The October half term is expected to cause a huge increase in traffic, with almost 20 million extra road journeys on the cards. That’s according to new research from breakdown company the RAC, which is warning drivers of an “autumn rush” over the weekend of October 24-25.

An RAC study of 1,400 drivers found an estimated 19.4 million separate leisure trips will be made on UK roads between Friday, October 23, and Sunday, October 25. Saturday is set to be the busiest day, with an estimated 5.6 million leisure trips, followed by Sunday, when 4.3 million “getaway” journeys are expected. Some 4.3 million trips are planned on Friday, while another 4.9 million are planned for some time over the weekend.

The data also shows drivers have far fewer concerns about the coronavirus pandemic than they did earlier in the year. Just six percent of respondents said they pandemic was a reason for not going away this half term, while that figure stood at 10 percent over the August bank holiday weekend. Ahead of the May Day bank holiday, 18 percent said they would not travel because of Covid-19.
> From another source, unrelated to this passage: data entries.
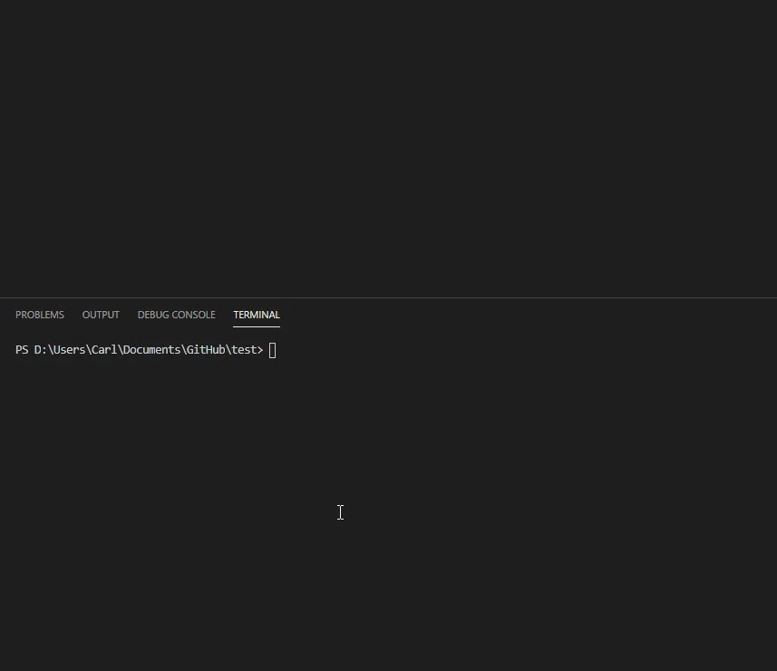Click the panel divider above the tabs
This screenshot has height=671, width=777.
click(388, 297)
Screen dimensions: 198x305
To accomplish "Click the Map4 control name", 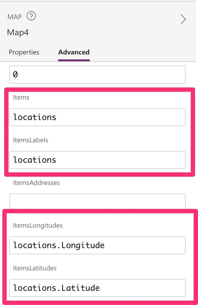I will click(18, 32).
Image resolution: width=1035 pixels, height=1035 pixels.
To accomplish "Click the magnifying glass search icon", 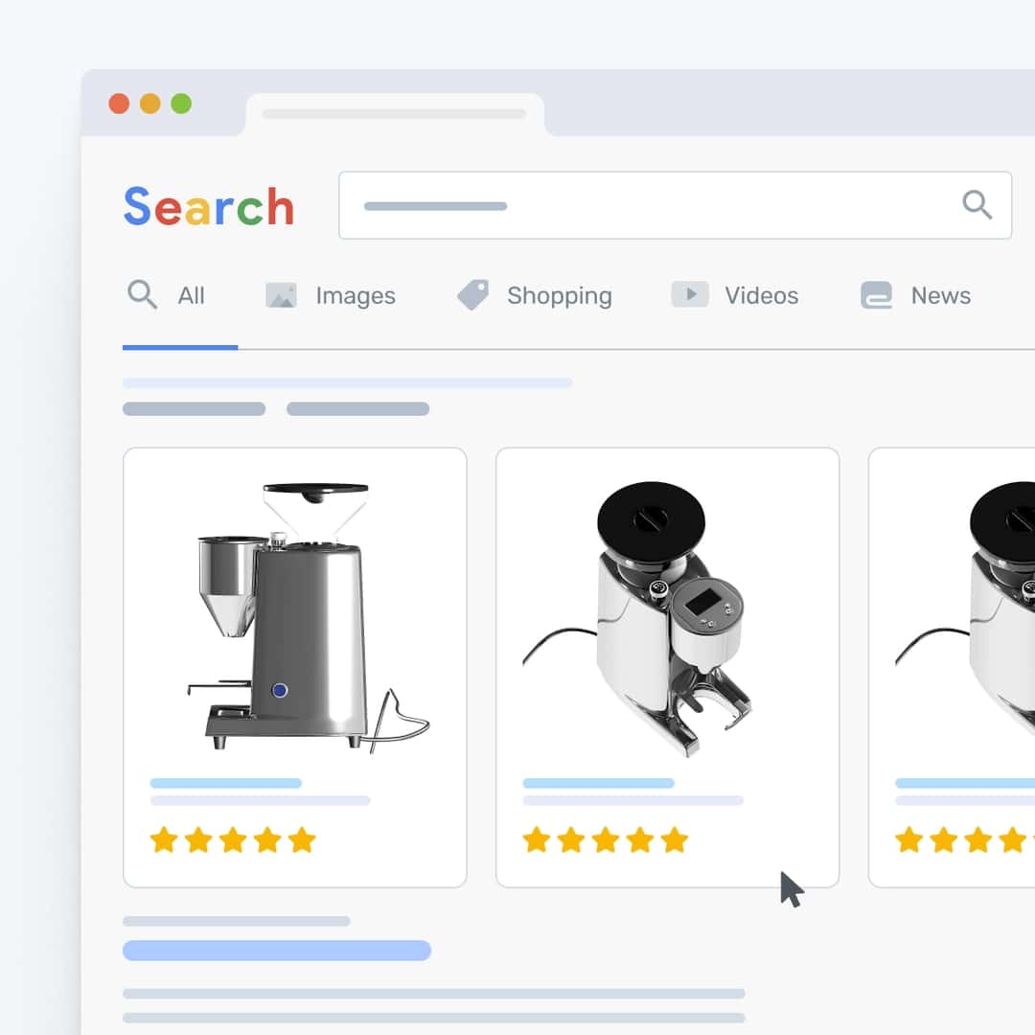I will [x=977, y=204].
Evening traffic on busiest British motorway M25

“Summer might be long gone but these figures suggest there might still be something of an ‘autumn rush’ on the roads in the coming days as millions of drivers look to get away for the half term holidays,” said RAC Breakdown spokesperson Rod Dennis. “That could well spark a jump in the number of breakdowns and, while many of these can’t be foreseen, a good number could be avoided if drivers spent just a little time looking over their cars before setting out.

“The key to a smooth journey is checking oil, coolant and screenwash levels are all where they should be, and making sure tyres are in good condition, have plenty of tread and are properly inflated. Not checking these things increases the risk of a breakdown significantly, which is the last thing drivers want as they head away for a well-earned rest.

Traffic on the M4 motorway near junction 28 Newport & Cardiff

“Our research also shows that despite a rise in Covid cases nationally, it’s clear the pandemic is becoming much less of a factor in whether people decide whether or not to get away for a leisure trip. Just six in 100 drivers say they’re not travelling specifically because of the virus, compared to 10 percent before the August bank holiday and 18 percent at the start of May.

“It might also be the case that the rise in UK ‘staycations’ brought about by Covid has encouraged some drivers to venture further afield than they would normally at this time of year.”